Tomasz Kot u Kuby Wojewódzkiego: "Wiem, jak to jest być podupadłym aktorem"
None
Co wydarzyło się w pierwszym odcinku?
Kuba Wojewódzki po raz kolejny wrócił na antenę ze swoim talk-show. Według opinii wielu osób, ostatni sezon programu nie należał do najlepszych. Już mało kogo bawiły żenujące i nudne anegdotki prowadzącego. Skąpo ubrana Wodzianka również z coraz większym trudem rozpalała zmysły publiczności.
Gdy już więc myśleliśmy, że król TVN-u w końcu abdykuje, on powrócił na wizję z nowym 11. sezonem. Czy wyciągnął wnioski z poprzednich odcinków i jego show wróci do łask widzów? Cóż, trudno powiedzieć. To się dopiero okaże.

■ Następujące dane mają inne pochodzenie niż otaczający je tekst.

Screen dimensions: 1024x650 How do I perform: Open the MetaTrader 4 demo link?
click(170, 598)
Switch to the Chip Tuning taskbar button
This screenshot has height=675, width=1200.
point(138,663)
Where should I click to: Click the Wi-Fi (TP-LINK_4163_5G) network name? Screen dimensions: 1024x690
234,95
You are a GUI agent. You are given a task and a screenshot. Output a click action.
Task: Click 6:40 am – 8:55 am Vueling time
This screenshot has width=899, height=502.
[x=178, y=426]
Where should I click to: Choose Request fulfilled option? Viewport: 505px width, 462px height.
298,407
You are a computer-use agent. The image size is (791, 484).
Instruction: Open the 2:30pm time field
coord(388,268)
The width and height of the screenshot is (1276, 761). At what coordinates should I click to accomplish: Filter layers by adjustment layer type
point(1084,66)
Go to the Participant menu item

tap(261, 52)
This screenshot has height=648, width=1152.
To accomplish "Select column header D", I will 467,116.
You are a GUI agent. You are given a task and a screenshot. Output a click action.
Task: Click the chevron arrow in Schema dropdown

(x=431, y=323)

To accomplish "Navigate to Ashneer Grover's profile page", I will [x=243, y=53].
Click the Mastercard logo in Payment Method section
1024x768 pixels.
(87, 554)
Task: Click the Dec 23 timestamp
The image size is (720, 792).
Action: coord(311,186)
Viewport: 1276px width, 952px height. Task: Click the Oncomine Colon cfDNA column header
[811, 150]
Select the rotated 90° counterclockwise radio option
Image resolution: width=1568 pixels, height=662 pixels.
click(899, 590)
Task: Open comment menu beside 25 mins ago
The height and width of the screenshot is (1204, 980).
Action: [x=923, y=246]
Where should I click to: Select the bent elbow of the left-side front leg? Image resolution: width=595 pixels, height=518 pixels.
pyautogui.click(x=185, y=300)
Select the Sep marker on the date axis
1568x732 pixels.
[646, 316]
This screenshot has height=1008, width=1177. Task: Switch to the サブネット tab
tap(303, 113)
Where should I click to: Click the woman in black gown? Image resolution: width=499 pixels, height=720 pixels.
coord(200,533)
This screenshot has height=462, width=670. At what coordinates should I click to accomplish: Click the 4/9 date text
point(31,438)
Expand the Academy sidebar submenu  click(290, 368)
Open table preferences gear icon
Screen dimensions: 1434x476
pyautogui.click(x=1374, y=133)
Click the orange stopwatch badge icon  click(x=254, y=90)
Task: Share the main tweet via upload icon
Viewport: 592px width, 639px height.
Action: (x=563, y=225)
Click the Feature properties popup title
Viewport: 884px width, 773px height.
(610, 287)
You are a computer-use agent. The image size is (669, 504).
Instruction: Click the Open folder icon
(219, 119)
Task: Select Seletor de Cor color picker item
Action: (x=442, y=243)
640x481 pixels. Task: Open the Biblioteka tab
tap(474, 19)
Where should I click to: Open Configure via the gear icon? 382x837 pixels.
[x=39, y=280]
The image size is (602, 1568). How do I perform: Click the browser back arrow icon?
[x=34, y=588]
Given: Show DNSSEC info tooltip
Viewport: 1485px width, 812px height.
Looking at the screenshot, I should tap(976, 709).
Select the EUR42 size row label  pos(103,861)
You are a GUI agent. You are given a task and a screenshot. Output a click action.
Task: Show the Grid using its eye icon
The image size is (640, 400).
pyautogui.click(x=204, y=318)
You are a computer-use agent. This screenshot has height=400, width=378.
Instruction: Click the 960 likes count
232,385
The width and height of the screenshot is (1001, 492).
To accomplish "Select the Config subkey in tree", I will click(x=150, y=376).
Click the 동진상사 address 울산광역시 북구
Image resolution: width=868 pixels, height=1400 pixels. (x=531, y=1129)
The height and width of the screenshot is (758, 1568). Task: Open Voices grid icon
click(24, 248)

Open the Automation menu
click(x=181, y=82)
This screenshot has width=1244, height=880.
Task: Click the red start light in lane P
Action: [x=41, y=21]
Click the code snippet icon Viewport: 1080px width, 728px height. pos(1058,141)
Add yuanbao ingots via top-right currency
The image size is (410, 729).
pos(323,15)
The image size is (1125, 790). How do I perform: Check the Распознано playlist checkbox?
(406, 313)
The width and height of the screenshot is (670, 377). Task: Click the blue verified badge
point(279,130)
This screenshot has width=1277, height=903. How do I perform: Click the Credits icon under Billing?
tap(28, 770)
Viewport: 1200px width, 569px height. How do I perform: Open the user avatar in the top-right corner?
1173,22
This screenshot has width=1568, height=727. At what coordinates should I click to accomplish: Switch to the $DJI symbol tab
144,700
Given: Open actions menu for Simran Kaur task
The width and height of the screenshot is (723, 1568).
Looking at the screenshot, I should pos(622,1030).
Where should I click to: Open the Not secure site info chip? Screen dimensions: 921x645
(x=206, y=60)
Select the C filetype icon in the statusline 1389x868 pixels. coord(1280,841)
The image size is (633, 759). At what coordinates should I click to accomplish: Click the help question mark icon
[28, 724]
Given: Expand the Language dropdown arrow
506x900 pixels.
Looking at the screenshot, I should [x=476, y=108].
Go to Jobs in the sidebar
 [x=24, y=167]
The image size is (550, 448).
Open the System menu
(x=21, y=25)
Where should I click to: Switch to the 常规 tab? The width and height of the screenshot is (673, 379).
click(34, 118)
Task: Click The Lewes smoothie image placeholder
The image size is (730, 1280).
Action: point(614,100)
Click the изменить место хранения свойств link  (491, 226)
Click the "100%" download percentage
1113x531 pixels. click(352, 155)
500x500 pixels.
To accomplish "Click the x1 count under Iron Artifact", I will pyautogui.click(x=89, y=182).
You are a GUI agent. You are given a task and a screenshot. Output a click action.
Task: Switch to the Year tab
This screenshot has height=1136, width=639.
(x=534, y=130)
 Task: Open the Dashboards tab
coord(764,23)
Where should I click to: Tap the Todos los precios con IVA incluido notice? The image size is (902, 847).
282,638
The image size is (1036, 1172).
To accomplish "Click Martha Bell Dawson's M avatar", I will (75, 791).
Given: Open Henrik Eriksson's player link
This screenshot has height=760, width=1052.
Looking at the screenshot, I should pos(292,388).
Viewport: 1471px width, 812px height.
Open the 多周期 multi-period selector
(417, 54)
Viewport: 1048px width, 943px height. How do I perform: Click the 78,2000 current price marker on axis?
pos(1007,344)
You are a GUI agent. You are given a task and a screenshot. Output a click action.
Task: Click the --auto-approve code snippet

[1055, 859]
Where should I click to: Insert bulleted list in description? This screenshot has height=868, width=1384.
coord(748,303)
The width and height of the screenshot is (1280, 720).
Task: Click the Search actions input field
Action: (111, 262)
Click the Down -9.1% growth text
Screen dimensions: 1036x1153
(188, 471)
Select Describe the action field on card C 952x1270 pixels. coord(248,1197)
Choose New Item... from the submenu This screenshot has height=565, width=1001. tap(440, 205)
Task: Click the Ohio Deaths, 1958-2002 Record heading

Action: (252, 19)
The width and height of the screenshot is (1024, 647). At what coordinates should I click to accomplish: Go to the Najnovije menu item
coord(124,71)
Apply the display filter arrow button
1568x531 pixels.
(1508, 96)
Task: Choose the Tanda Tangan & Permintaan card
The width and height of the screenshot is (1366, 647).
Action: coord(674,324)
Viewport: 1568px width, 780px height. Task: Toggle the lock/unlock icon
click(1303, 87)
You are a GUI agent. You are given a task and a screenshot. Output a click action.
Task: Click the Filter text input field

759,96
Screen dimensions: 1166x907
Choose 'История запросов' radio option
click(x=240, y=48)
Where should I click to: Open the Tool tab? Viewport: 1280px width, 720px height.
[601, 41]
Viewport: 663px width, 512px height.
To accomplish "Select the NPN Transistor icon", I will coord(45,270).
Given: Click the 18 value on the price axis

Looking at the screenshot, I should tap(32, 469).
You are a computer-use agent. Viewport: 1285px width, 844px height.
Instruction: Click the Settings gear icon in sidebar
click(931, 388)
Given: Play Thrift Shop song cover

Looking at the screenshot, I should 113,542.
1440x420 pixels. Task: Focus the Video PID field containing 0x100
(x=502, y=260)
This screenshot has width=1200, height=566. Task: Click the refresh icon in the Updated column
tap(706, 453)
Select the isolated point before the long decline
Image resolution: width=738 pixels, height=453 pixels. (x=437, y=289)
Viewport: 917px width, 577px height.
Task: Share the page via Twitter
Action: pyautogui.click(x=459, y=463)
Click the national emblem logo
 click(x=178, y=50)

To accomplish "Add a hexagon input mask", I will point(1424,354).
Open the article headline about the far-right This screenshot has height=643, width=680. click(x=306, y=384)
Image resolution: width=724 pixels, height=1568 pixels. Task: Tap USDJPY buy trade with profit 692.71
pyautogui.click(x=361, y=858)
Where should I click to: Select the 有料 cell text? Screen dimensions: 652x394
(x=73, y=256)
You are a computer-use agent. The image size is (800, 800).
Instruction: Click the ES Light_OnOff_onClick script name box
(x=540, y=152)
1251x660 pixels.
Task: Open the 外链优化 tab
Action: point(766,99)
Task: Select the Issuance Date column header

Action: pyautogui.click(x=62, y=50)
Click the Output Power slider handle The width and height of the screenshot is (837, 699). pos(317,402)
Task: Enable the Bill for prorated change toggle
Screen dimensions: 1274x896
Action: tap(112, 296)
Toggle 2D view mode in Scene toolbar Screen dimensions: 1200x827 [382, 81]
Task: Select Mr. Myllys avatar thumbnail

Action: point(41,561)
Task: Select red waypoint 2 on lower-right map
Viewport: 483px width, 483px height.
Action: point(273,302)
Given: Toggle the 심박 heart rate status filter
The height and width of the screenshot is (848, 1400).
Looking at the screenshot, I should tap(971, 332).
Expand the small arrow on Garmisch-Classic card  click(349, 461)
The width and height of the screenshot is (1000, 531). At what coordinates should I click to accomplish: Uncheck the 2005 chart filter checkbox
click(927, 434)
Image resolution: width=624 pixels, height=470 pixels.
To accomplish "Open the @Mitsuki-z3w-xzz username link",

Jednym z gości po wakacyjnej przerwie był Tomasz Kot - wybitny polski artysta filmowy i teatralny oraz twórca wielu niezapomnianych kreacji (m.in. Ryszarda Riedela w "Skazany na bluesa", profesora Zbigniewa Religi w filmie "Bogowie" i Bartosza Kolano w najnowszej produkcji "Żyć nie umierać").
Co, skryty na co dzień i skromny pomimo wielu sukcesów na koncie, gwiazdor wyjawił w programie?
Zobacz także: Tomasz Kot o swojej roli w "Żyć nie umierać"
AR
Aktor poddał się kolejnej metamorfozie
Gdy Tomasz Kot pojawił się w studiu Kuby Wojewódzkiego, widzowie przecierali oczy ze zdumienia. Szczupły, z krótszymi włosami i bez wąsów nie przypominał już bohatera, którego widzowie kojarzą z ostatnich produkcji z jego udziałem np. "Disco Polo" czy "Bogowie". Kolejna metamorfoza aktora nie była jednak kaprysem, a koniecznością.
Wszystko po to, aby jak najlepiej wcielić się w rolę Bartka Kolano w najnowszym filmie "Żyć nie umierać". Oparta na faktach filmowa historia niegdyś wziętego aktora, który dowiaduje się od lekarza, że zostały mu zaledwie trzy miesiące życia, zyskała uznanie zarówno w oczach krytyków jak i publiczności.
Nic więc dziwnego, że Kuba Wojewódzki próbował dowiedzieć się, w jaki sposób Kot tak dobrze poradził sobie z kolejną niezwykle wymagającą rolą. Jaką odpowiedź usłyszał?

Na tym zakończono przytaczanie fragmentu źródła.